The discrepancies presented above may be, in part, due to the use of distinct sample collection
methods. While in our study we employed curettes, several publications on the peri-implant
microbiome have used paper points (Dabdoub et al. 2013, Tsigarida et al. 2015). However, this
method has been demonstrated to harbor DNA of its own (van der Horst et al., 2013), which can
alter the representation of the microbiome under study, particularly when sensitive sequencing
platforms are used. Thus, their use has been discouraged, in favor of curettes (van der Horst et al.,
2013). The above discrepancies may also be due to differences in sequencing platforms and
bioinformatics pipelines. MiSeq Illumina sequencing has recently outperformed pyrosequencing,
allowing an inexpensive and deeper coverage of the microbiome (Caporaso et al., 2012, Frey et
al., 2014, Nelson et al., 2014, Smith & Peay, 2014). MiSeq technology has a lower error rate
compared to pyrosequencing and generates over 10 times as many reads as 454 GS FLX (Nelson
et al., 2014). Thus, it has become the leading sequencing platform, particularly for human
microbiome sequencing studies (Amarasekara et al., 2015). Furthermore, since our goal was to
define a core microbiome commonly present on implants, and those frequently associated with
peri-implant health or disease only, we used a very conservative approach to assign taxa as
present in our samples. For instance, taxa were removed from consideration if they did not have
at least 3 reads in at least 3 samples in both the healthy and peri-implantitis groups after
rarefication. The goal was to “weed out” species belonging to the so-called “rare biosphere”. The
idea of determining taxa consistently found in human disease conditions or in specific
environments, the so-called core microbiome, has been adopted by many in microbial ecology
(Human Microbiome Project Consortium 2012, Backhed et al., 2012, Shade & Handelsman,
2012). The use of this approach might have also contributed to differences between our results
and those from previous studies.
While the healthy and peri-implantitis cores were rich in health-compatible and pathogenic taxa,
respectively, we observed that the peri-implant microbiome core contained members of genera
Fusobacterium, Parvimonas and Campylobacter. Interestingly, those genera harbor species
known to be associated with periodontal inflammation (Socransky & Haffajee, 2005), such as F.
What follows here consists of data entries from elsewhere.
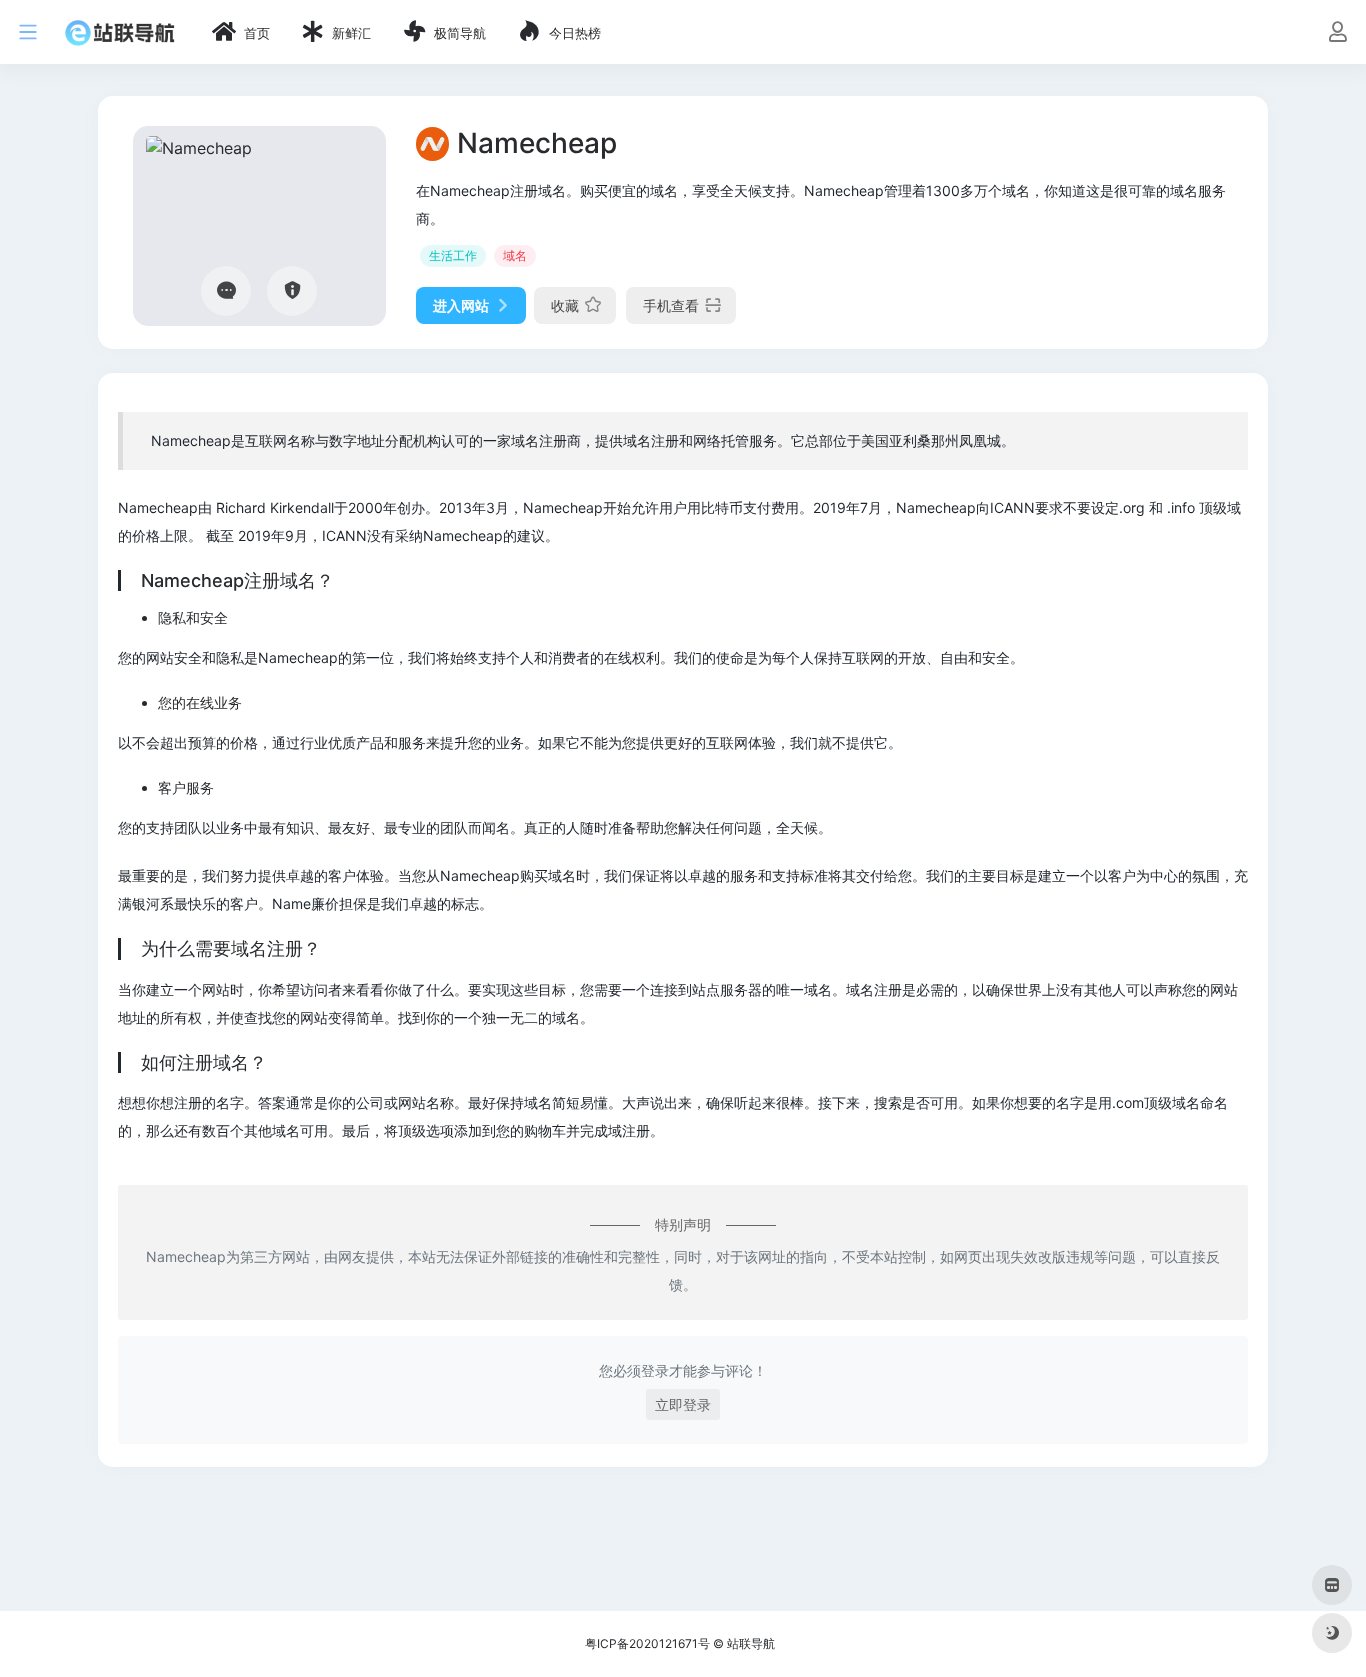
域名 (515, 255)
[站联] (120, 32)
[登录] (1337, 33)
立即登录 (683, 1404)
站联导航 (751, 1643)
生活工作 (453, 255)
nucleatum, P. micra and C. rectus, all of which are members of the orange complex. Hence, it is
plausible that implants are colonized by bacterial species that predispose the adjacent tissues to
inflammation.
In order obtain species-level taxonomic resolution from MiSeq sequencing, we employed
HOMINGS, an in silico 16S rDNA probe analysis that allows the identification of more than 600
oral bacterial species/phylotypes from MiSeq-generated reads (Belstrom et al., 2016a, Belstrom
et al., 2016d). HOMINGS has been validated and has been increasingly used in oral
microbiology studies (Gomes et al., 2015, McIntyre et al., 2016, Mougeot et al., 2017, Mougeot
et al., 2016, Rudney et al., 2015, Timby et al., 2017, Belstrom et al., 2016a, Belstrom et al.,
2016b, Belstrom et al., 2016c, Belstrom et al., 2016d, Belstrom et al., 2017). Yet, due to the
novelty of the use of HOMINGS, we validated our findings by comparing QIIME and
HOMINGS genus-level data (Supplemental Table 2). The results were quite consistent,
indicating the robustness of our analytical pipelines, and the validity of the HOMINGS
technique.
The combination of these approaches allowed us to detect newly proposed pathogens, such as P.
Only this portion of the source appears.